### DATA FOR THIS EXERCISE
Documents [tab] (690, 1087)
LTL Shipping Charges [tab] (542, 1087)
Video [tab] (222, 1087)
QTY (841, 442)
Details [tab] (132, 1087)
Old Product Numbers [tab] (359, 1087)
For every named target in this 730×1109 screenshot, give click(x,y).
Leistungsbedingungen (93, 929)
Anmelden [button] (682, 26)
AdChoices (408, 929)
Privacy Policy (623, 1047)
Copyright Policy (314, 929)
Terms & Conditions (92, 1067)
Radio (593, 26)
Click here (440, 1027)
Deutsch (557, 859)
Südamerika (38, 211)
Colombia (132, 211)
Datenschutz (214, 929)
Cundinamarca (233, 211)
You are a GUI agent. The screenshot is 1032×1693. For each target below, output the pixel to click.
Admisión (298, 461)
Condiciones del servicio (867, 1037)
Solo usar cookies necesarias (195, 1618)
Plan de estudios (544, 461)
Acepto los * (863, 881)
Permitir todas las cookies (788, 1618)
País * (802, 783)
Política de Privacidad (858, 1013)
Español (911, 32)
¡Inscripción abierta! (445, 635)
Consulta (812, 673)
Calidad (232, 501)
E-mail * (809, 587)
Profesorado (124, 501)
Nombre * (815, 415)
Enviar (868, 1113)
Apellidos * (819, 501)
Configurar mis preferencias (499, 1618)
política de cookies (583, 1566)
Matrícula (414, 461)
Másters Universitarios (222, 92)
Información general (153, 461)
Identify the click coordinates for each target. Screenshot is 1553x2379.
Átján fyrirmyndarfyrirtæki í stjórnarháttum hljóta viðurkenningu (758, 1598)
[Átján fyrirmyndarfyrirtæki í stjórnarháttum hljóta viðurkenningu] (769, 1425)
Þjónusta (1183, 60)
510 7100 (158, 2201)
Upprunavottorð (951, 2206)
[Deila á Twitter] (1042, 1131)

### YOUR OBJECTIVE
Rewrite the listing above as a JSON array of strings, with one string per line and no blank lines.

### EXPECTED ANSWER
[
  "Documents [tab] (690, 1087)",
  "LTL Shipping Charges [tab] (542, 1087)",
  "Video [tab] (222, 1087)",
  "QTY (841, 442)",
  "Details [tab] (132, 1087)",
  "Old Product Numbers [tab] (359, 1087)",
  "For every named target in this 730×1109 screenshot, give click(x,y).",
  "Leistungsbedingungen (93, 929)",
  "Anmelden [button] (682, 26)",
  "AdChoices (408, 929)",
  "Privacy Policy (623, 1047)",
  "Copyright Policy (314, 929)",
  "Terms & Conditions (92, 1067)",
  "Radio (593, 26)",
  "Click here (440, 1027)",
  "Deutsch (557, 859)",
  "Südamerika (38, 211)",
  "Colombia (132, 211)",
  "Datenschutz (214, 929)",
  "Cundinamarca (233, 211)",
  "You are a GUI agent. The screenshot is 1032×1693. For each target below, output the pixel to click.",
  "Admisión (298, 461)",
  "Condiciones del servicio (867, 1037)",
  "Solo usar cookies necesarias (195, 1618)",
  "Plan de estudios (544, 461)",
  "Acepto los * (863, 881)",
  "Permitir todas las cookies (788, 1618)",
  "País * (802, 783)",
  "Política de Privacidad (858, 1013)",
  "Español (911, 32)",
  "¡Inscripción abierta! (445, 635)",
  "Consulta (812, 673)",
  "Calidad (232, 501)",
  "E-mail * (809, 587)",
  "Profesorado (124, 501)",
  "Nombre * (815, 415)",
  "Enviar (868, 1113)",
  "Apellidos * (819, 501)",
  "Configurar mis preferencias (499, 1618)",
  "política de cookies (583, 1566)",
  "Matrícula (414, 461)",
  "Másters Universitarios (222, 92)",
  "Información general (153, 461)",
  "Identify the click coordinates for each target. Screenshot is 1553x2379.",
  "Átján fyrirmyndarfyrirtæki í stjórnarháttum hljóta viðurkenningu (758, 1598)",
  "[Átján fyrirmyndarfyrirtæki í stjórnarháttum hljóta viðurkenningu] (769, 1425)",
  "Þjónusta (1183, 60)",
  "510 7100 (158, 2201)",
  "Upprunavottorð (951, 2206)",
  "[Deila á Twitter] (1042, 1131)"
]